A maternity hospital was built east of the church on Fourth Street in 1923, on or near the site where the first convent had been built. When the maternity hospital closed in 1952, the building then served as a convent for the Sisters until 1963 when they moved to a new Provincial House in nearby Latham, N.Y.

My grandmother, Margaret (Reardon) Duffy, received her grade school and high school education at St. Joseph’s Academy, and my mother and her three sisters completed their grammar school education at St. Joseph’s and then their high school education at Catholic Central, which is now West Hall, a part of RPI’s campus.

 

The New St. Joseph’s School ~ Sister Immaculata’s Kindergarten Class ~ 1957 ( Fourth Street is outside the window)

In September 1957, I was placed into the hands of Sister Immaculata, kindergarten teacher, just in time to enjoy the opening of the brand-new St. Joseph’s grade school, located just North of the parish hall at the corner of Fourth and Monroe Streets. Here, the Sisters continued their quest to give students a superior education often using methods involving corporal punishment!

In addition to learning reading, writing, and arithmetic at school, church was an integral part of the Catholic students’ lives. Attendance at Sunday and First Friday Masses, Tuesday Novenas, confession, May processions, Stations of the Cross, and Holy Day Masses was required. Families attended church and celebrated the students’ reception of First Holy Communion and Confirmation. Public school students received religious (CCD) instructions and received the sacraments as well.

Solemn occasions were also part of our family’s life as parishioners of St. Joseph’s. Before funeral homes were common, a black cloth was draped over the front door of the home of the deceased to indicate that a member of the household had died. The wake was held in the front room, with refreshments served in another area of the home. And we all know that the beer flowed freely at Irish wakes! A few of my Reardon ancestors’ obituaries state that the funerals were to begin at their residence and thence to St. Joseph’s Church where a requiem high mass will be sung.” So beginning with baptism and ending with funeral masses and prayers at burial, St.

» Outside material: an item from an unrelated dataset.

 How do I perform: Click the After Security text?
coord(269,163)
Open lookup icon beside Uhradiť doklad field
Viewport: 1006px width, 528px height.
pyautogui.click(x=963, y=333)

Joseph’s Church has been important to my family in South Troy for almost a century and a half.

Visiting South Troy today, it is obvious that much has changed in the area since my Irish ancestors’ early days in America. I find little evidence of many of the things they would have seen and encountered in their daily lives. But anyone who takes the time to open the heavy doors and enter St. Joseph’s Church will soon get the feeling that, inside that long-standing structure, time has stood still. It’s one of the few places we can visit and feel linked to a world long gone a world that our ancestors experienced so many years ago.

 

 

St. Joseph’s Church, Christmas Season of 2003

* Source for information is History of the City of Troy by Weise & Bardin, Troy, N.Y: 1877.
** Source for information is Troy and Rensselaer County, A History by Rutherford Hayner,  Lewis Historical Pub. Co., NY, 1925.
*** Source for church construction information was taken from a piece of paper discovered in May 2005 in an old record book at St. Joseph’s Rectory entitled, CHRONICLES CORNER , author unknown.